Charges of −q and +2q are fixed in place, with a distance of 4.65 m between them. A dashed line is drawn through the negative charge, perpendicular to the line between the charges. On the dashed line, at a distance L from the negative charge, there is at least one spot where the total potential is zero. Find L.
potential due to -q = -kq/L
potential due to 2Q = +2k q/(L^2+4.65^2)^.5
so if
1/L = 2/(L^2+4.65^2)^.5
2 L = sqrt(L^2 + 4.65^2)
4 L^2 = L^2 + 4.65^2
3 L^2 = 21.6
L = 2.68
To find the distance L at which the total potential is zero on the dashed line, we need to consider the electric potential due to both charges at that point.
The electric potential at a point due to a point charge q can be calculated using the formula:
V = k * q / r
Where V is the electric potential, k is the electrostatic constant (k = 8.99 x 10^9 Nm^2/C^2), q is the charge, and r is the distance from the charge to the point.
Let's denote the distance between the negative charge (-q) and the point as x, and the distance between the positive charge (+2q) and the point as (4.65 - x).
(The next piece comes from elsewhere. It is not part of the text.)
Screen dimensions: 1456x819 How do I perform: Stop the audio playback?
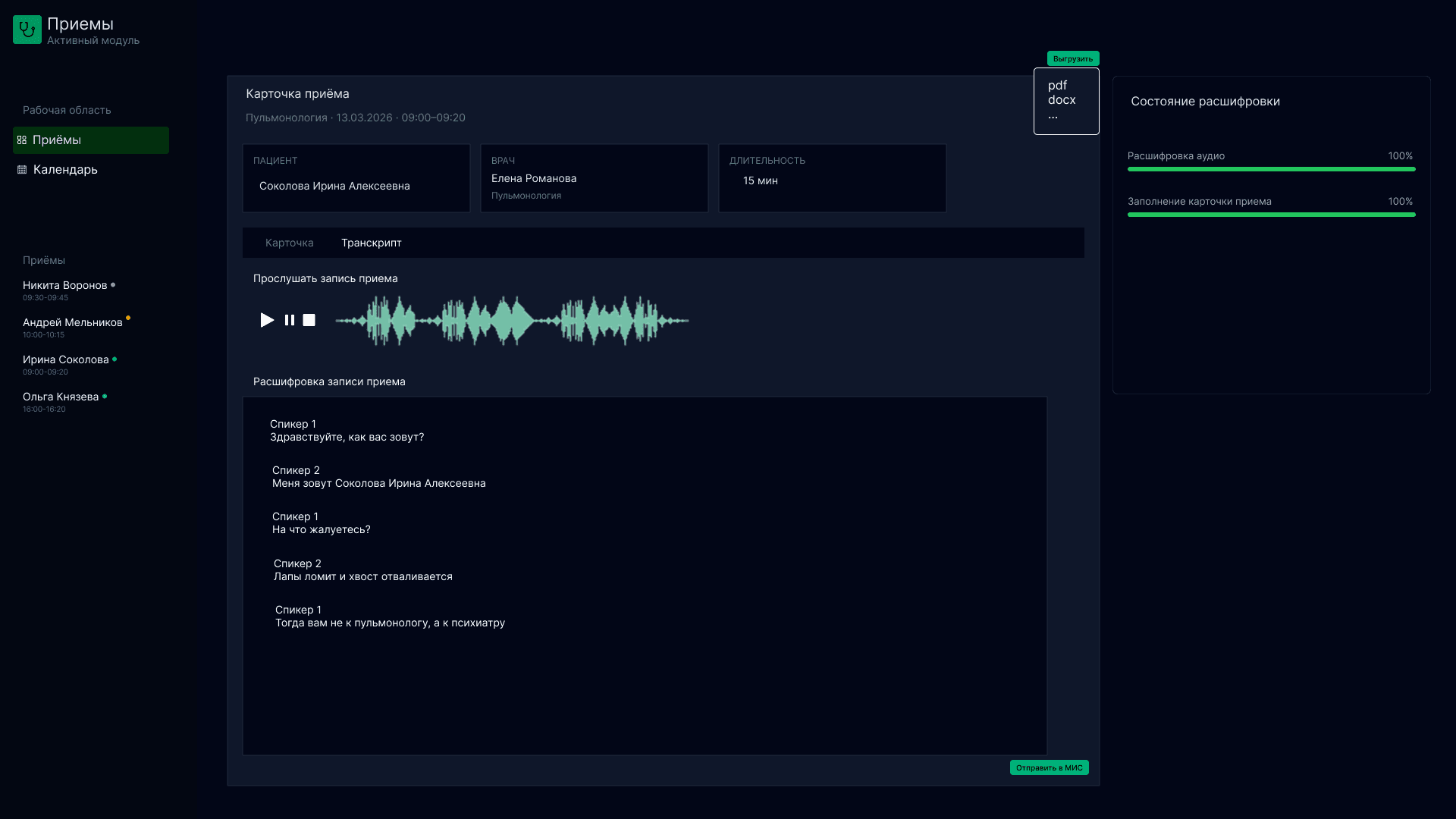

Since the dashed line is perpendicular to the line between the charges, we can draw a right-angled triangle to represent the distances.
Using the formula mentioned above, the electric potentials due to both charges can be calculated as follows:
Negative charge potential (V1) = k * (-q) / x
Positive charge potential (V2) = k * (+2q) / (4.65 - x)
Since we want the total potential to be zero, we can set V1 + V2 = 0:
k * (-q) / x + k * (+2q) / (4.65 - x) = 0
Simplifying the equation:
(-q) / x + 2q / (4.65 - x) = 0
Next, we can multiply through by x(4.65 - x) to get rid of the denominators:
(-q)(4.65 - x) + 2qx = 0
Expanding and rearranging the equation:
4.65q - qx - 2qx = 0
4.65q - 3qx = 0
Bringing the terms involving x to one side:
3qx = 4.65q
Simplifying:
qx = (4.65q) / 3
x = (4.65q) / (3q)
Canceling out the q terms:
x = 4.65 / 3
Therefore, the distance L from the negative charge where the total potential is zero on the dashed line is L = 4.65 / 3.